Despite advances in medical knowledge, treatment of ICH remains strictly supportive with not many evidence-based interventions currently available. This might be at least partially due to inclusion of patients with unbalanced, too high, or too low risk of developing poor functional outcome and mortality in prior studies. Although there was a statistically significant difference, our study showed that the ICH-FOS and several other ICH predictive tools, such as the Essen ICH score, the ICH-GS score and the original ICH score were clinically useful in stratifying patients according to the potential risk of poor functional outcome or mortality. Thus, clinicians and clinical researchers have a great deal of flexibility in their choice of ICH predictive rules based on their familiarity and preference. It is expected that randomized controlled ICH efficacy trials with stratification of patients’ potential long-term prognosis will be conducted in the future.

Our study has limitations that deserve comment. First, like all observational studies, we cannot rule out the possibility that additional variables (unmeasured confounders) might be predictive of long-term functional outcome after ICH. In the future, novel biochemical [32], neuroimaging [33] or genetic markers might be identified and would improve the discrimination of our model.

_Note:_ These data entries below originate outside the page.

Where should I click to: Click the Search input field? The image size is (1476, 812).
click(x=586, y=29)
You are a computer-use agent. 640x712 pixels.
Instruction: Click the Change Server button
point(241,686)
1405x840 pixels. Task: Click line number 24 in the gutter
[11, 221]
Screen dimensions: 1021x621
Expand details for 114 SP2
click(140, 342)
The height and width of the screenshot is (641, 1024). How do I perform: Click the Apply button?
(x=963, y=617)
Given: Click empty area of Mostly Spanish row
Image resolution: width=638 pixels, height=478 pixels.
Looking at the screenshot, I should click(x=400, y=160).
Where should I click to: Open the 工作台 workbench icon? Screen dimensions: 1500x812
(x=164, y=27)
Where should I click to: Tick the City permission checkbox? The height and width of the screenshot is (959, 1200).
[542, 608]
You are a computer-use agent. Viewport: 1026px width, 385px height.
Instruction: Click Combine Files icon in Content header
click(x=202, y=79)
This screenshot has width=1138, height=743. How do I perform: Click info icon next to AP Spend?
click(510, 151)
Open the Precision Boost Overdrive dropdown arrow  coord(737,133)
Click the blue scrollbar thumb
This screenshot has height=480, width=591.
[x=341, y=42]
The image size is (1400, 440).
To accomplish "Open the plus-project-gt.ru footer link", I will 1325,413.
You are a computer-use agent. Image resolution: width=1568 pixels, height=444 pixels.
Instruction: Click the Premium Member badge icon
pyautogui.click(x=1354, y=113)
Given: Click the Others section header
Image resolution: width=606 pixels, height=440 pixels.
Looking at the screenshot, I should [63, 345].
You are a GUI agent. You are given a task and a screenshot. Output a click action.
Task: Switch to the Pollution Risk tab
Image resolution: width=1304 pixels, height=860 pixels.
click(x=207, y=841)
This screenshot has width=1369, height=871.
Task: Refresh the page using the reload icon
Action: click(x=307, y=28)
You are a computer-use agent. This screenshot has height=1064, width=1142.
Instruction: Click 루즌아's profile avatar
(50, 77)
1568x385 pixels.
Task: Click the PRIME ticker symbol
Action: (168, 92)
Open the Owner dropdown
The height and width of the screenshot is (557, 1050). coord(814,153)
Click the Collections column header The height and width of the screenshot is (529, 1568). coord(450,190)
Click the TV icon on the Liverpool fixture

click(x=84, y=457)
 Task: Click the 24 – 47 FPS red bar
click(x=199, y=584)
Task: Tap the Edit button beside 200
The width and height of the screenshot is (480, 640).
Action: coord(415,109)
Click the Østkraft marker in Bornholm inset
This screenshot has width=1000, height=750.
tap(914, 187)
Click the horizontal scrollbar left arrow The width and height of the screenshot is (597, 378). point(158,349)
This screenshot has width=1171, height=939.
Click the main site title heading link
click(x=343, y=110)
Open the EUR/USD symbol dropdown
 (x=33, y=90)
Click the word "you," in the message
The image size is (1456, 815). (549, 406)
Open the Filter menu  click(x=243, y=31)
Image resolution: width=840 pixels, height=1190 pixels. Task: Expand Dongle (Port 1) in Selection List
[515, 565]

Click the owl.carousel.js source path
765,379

Second, admission blood glucose and hematoma volume were associated with one-year functional outcome after ICH in a continuous manner. However, for clinical practicability, they were categorized and this inevitably led to loss of information. Furthermore, it is possible that the cutoff value may vary with the development of our knowledge of ICH pathophysiology, especially for blood glucose. Third, Intraventricular hemorrhage (IVH) was dichotomized into present or absent as opposed to the use of IVH volume. Fourth, due to the fact that Graeb score and admission body temperature were not routinely collected in the CNSR, we cannot externally validate two prior ICH scores (the mICHs [8] and new ICH score [7]) in this study. Another two ICH scores were also excluded because they focused on a specific subgroup of patients (ICH patients with hemodialysis [13] and known hypertension [16]). Finally, both the derivation and validation cohorts originated from an Asian population and the ICH-FOS needs to be further validated in different populations.

Conclusions

The ICH-FOS is a valid clinical grading scale for predicting functional outcome at one year after ICH. Further studies to validate the ICH-FOS in different populations are needed.

Key messages

  •  Age, admission NIHSS score, GCS score, blood glucose, ICH location, hematoma volume and intraventricular extension were identified as independent predictors for poor functional outcome (mRS ≥3) at one year after ICH.

  •  A 16-point ICH-FOS was developed from these independent predictors of one-year poor functional outcome (mRS ≥3) after ICH.

  •  The ICH-FOS showed good discrimination and calibration in large derivation (n = 1,953) and validation (n = 1,302) cohorts.

  •  The ICH-FOS also demonstrated comparable or significantly better discrimination with regard to 30-day, 3-month and 6-month poor functional outcome (mRS ≥3) and mortality when compared to eight existing ICH scores.

  •  Further validation of the ICH-FOS in different populations is needed.